For the material below, return exactly the lines starting at the one holding "用語で検索する (1276, 139)" and ending at the one holding "議員名から選ぶ (864, 139)", counting both as part of the range.

_Material provided_
════════════════

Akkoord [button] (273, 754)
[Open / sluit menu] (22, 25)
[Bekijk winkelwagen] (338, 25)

════════════════

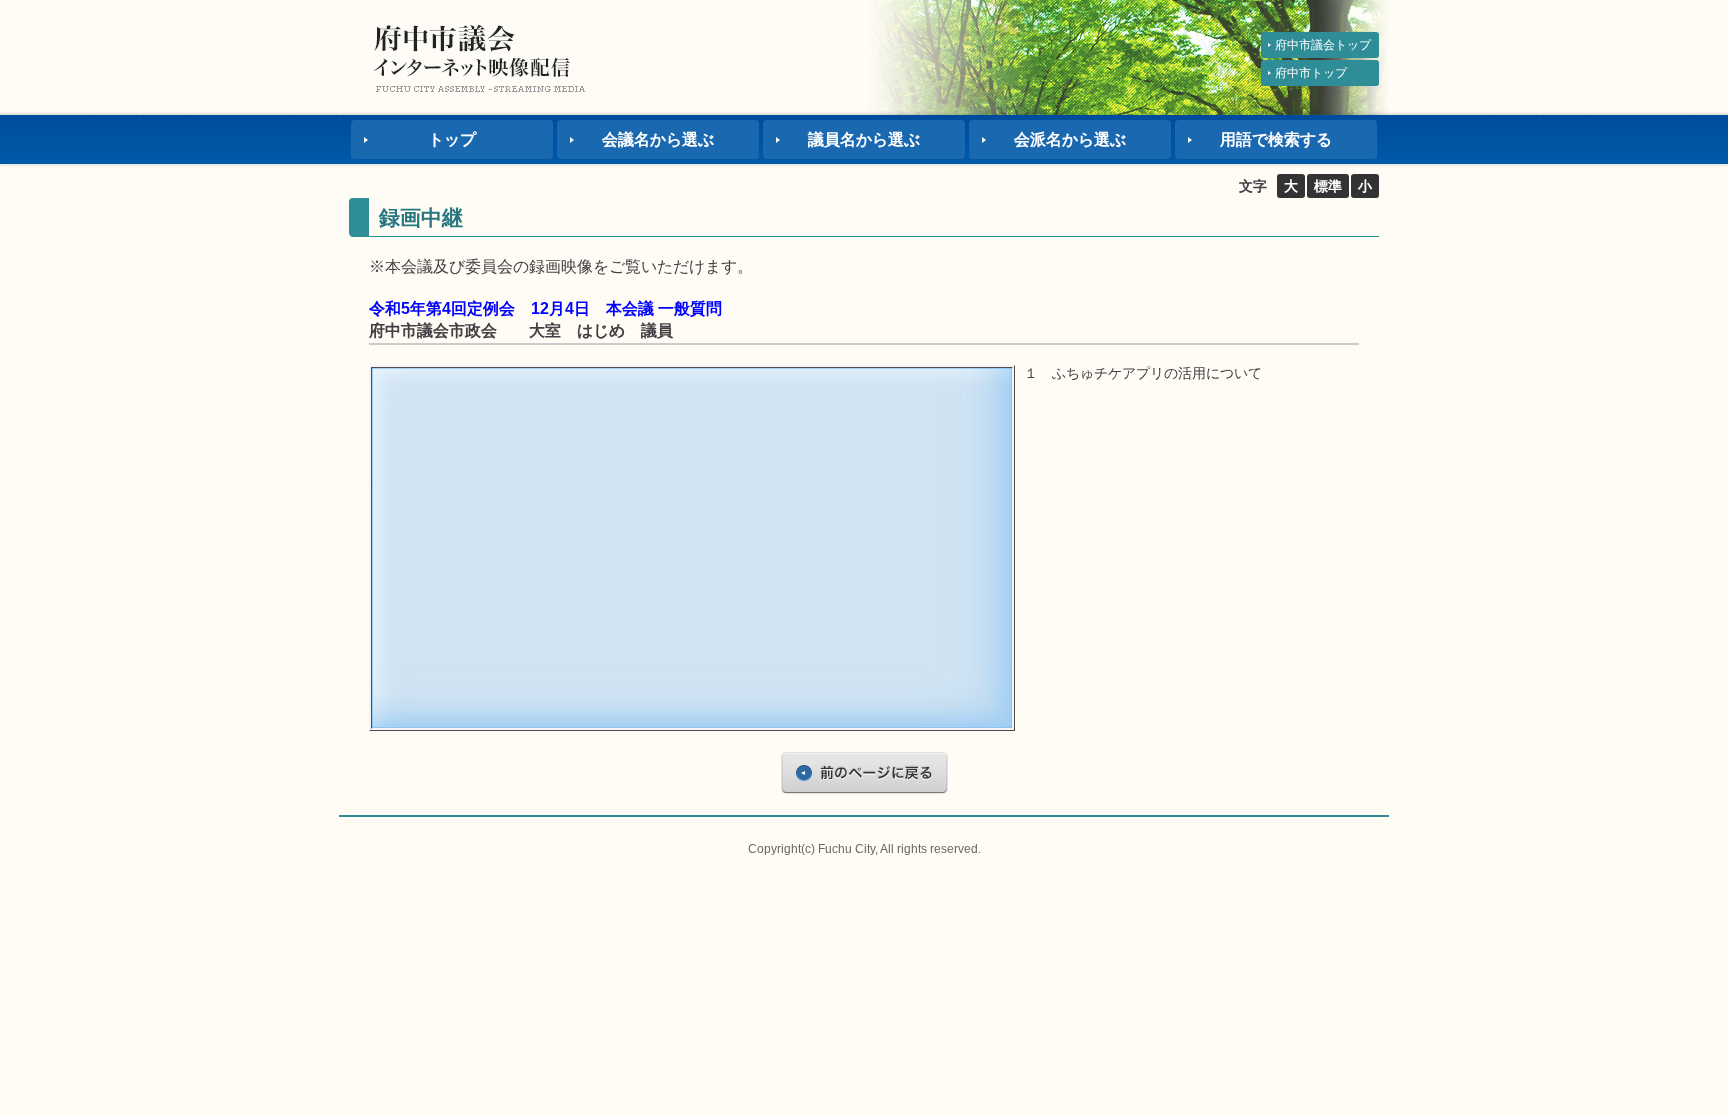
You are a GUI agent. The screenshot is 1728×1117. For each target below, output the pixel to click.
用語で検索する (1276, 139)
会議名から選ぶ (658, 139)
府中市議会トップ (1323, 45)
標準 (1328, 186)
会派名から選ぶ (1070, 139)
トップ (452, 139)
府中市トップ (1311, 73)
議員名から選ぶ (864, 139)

════════════════

_Result for this exercise_
用語で検索する (1276, 139)
会議名から選ぶ (658, 139)
府中市議会トップ (1323, 45)
標準 (1328, 186)
会派名から選ぶ (1070, 139)
トップ (452, 139)
府中市トップ (1311, 73)
議員名から選ぶ (864, 139)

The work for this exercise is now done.